WHAT TO DO
Lines with the word "agent" are the ones wanted. Copy each of them from the entries below.

RECORDS PROVIDED
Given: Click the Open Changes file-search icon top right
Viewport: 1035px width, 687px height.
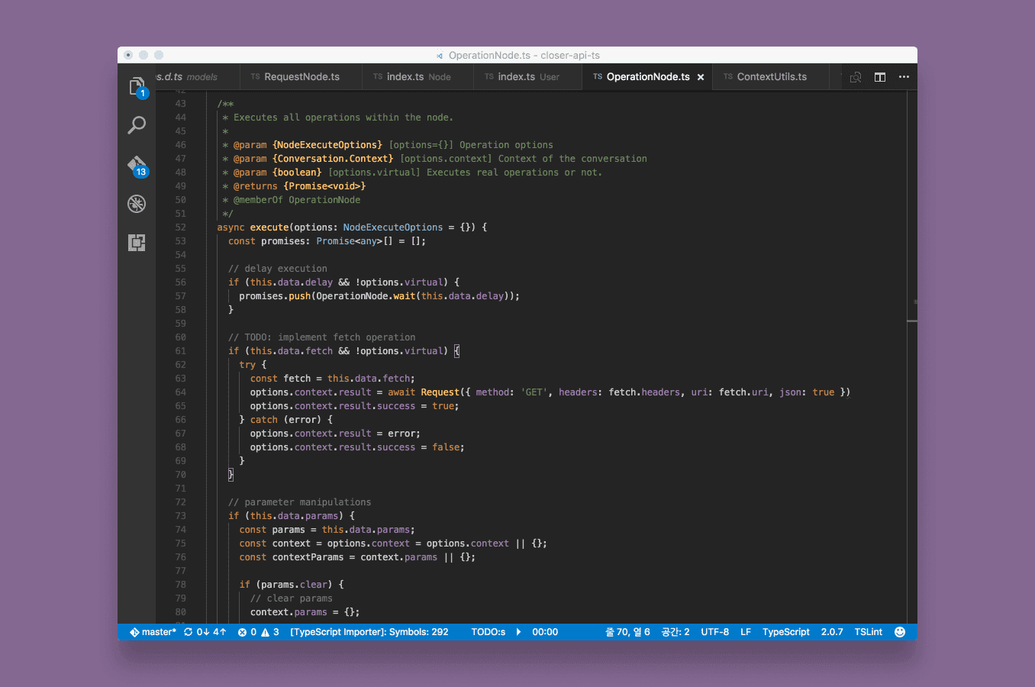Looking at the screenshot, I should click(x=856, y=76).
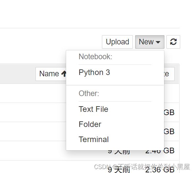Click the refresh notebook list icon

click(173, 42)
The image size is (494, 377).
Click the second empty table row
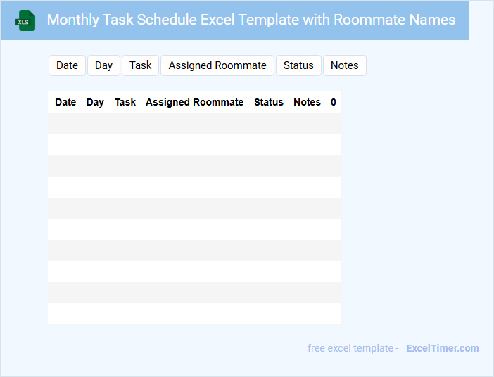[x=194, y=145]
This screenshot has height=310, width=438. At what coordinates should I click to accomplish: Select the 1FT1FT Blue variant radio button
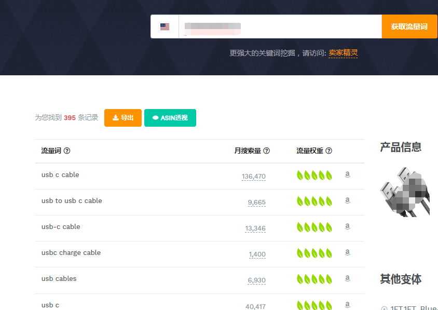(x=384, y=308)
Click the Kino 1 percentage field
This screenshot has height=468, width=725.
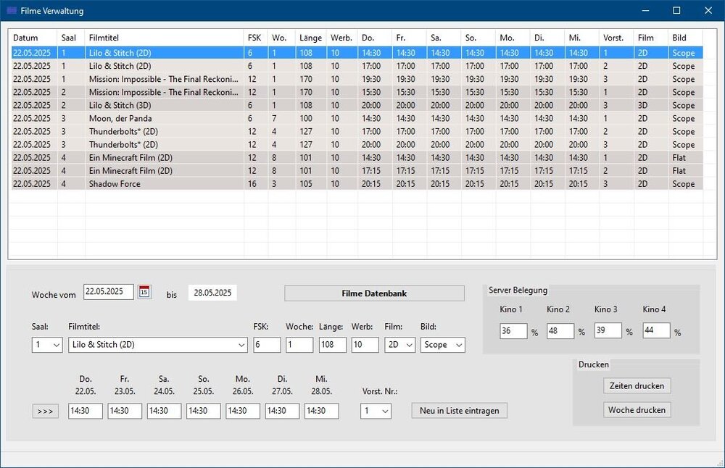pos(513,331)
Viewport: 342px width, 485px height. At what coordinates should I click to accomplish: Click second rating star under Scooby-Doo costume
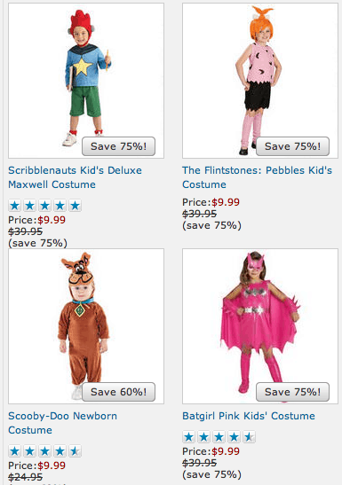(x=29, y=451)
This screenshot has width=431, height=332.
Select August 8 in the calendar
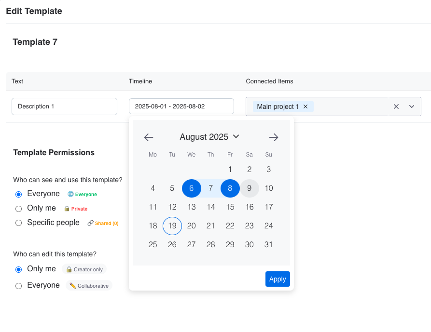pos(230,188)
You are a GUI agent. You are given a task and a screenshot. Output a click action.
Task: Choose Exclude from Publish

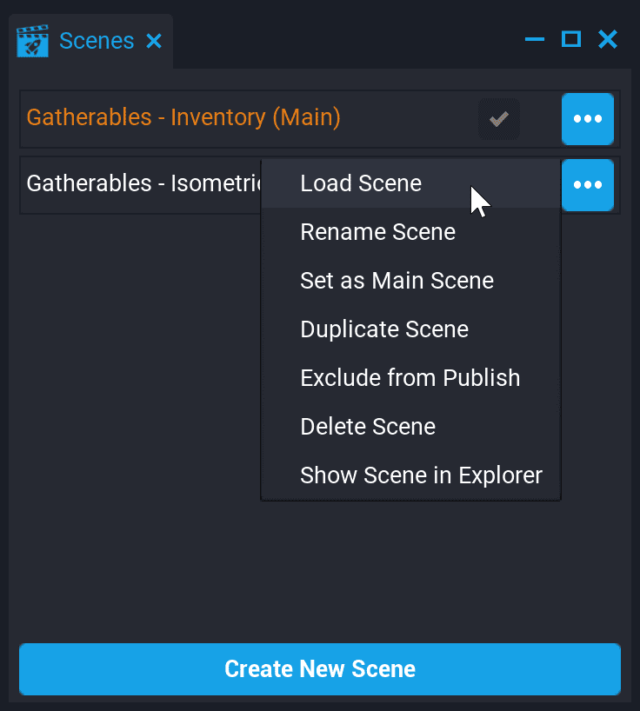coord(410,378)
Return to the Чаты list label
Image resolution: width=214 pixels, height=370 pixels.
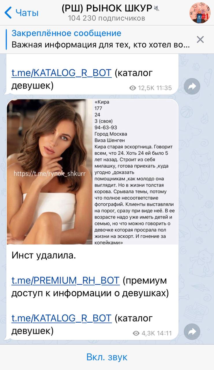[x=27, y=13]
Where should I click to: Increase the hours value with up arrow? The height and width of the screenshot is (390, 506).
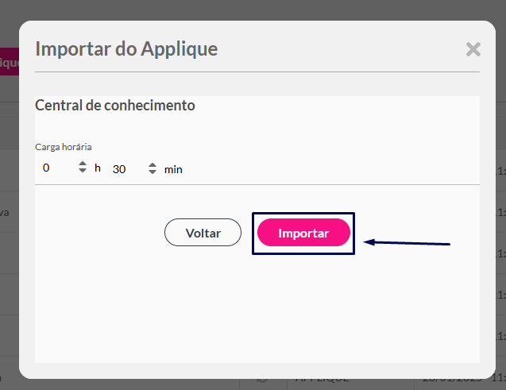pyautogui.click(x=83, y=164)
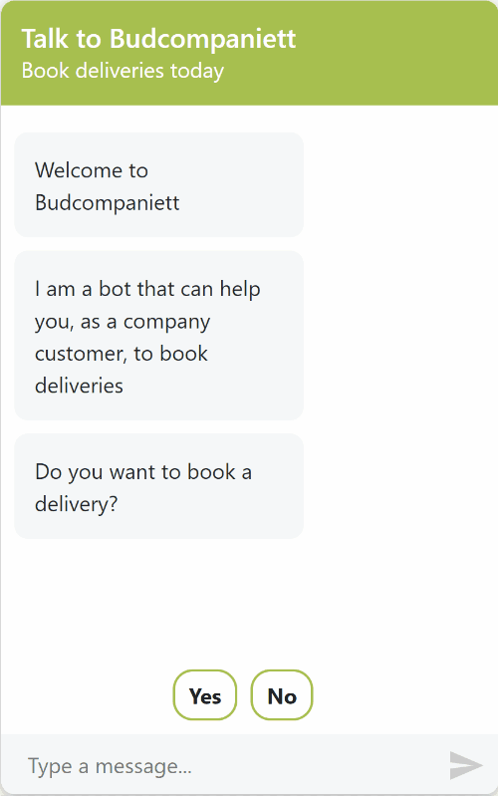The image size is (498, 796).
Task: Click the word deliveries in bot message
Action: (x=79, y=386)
--
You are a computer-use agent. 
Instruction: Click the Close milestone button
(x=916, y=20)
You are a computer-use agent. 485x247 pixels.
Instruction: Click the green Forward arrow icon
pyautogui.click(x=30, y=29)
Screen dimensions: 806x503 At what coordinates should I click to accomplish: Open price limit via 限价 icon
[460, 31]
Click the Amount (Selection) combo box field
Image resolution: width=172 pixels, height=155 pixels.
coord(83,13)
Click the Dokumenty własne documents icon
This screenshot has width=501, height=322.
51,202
---
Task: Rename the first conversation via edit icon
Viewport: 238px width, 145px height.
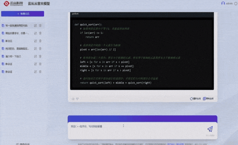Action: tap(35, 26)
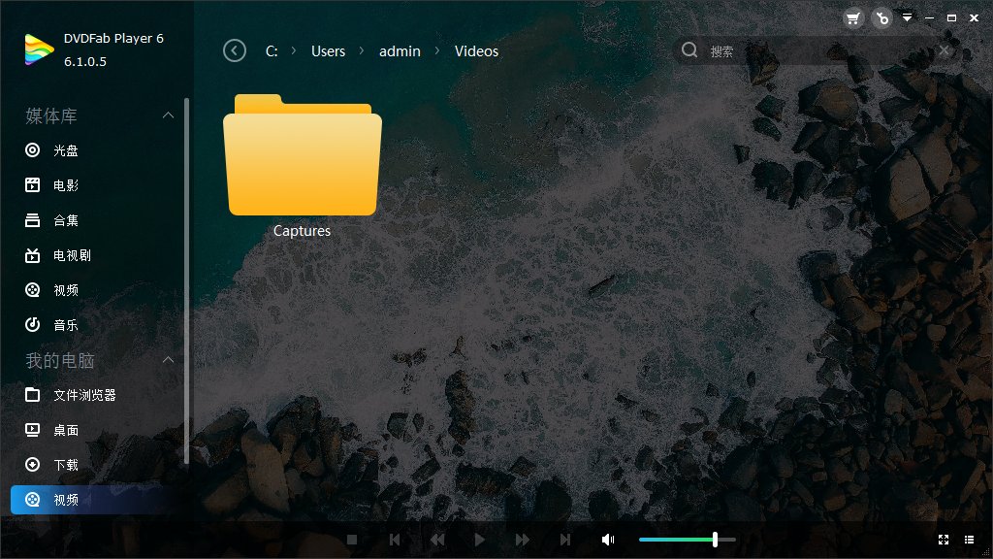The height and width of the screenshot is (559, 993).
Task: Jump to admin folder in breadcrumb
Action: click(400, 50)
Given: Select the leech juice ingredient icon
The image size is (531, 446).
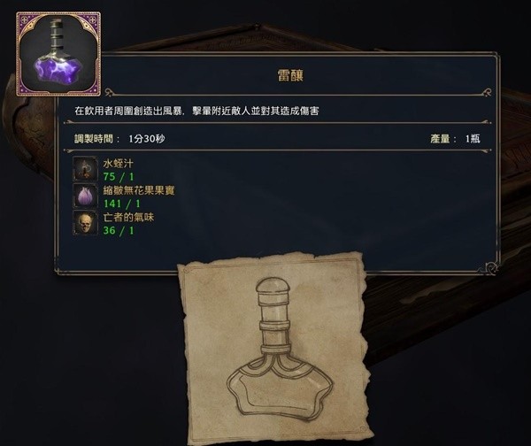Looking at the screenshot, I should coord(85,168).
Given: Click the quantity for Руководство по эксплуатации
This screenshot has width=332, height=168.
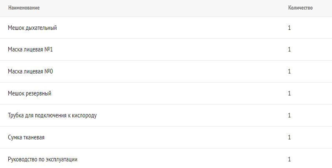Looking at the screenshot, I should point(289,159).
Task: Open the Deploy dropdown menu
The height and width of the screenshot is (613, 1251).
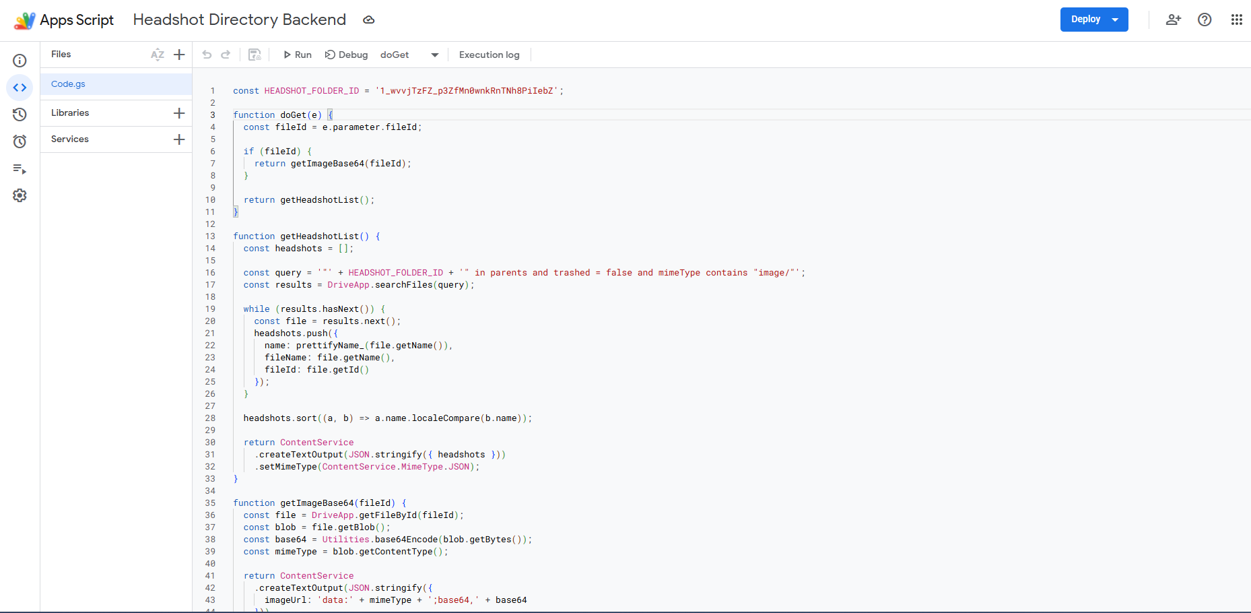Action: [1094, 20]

EXERCISE ANSWER
You are a GUI agent. You are given a task and a screenshot. Output a click action.
You are a computer-use agent. 
You are a computer-use agent. 485x247 pixels.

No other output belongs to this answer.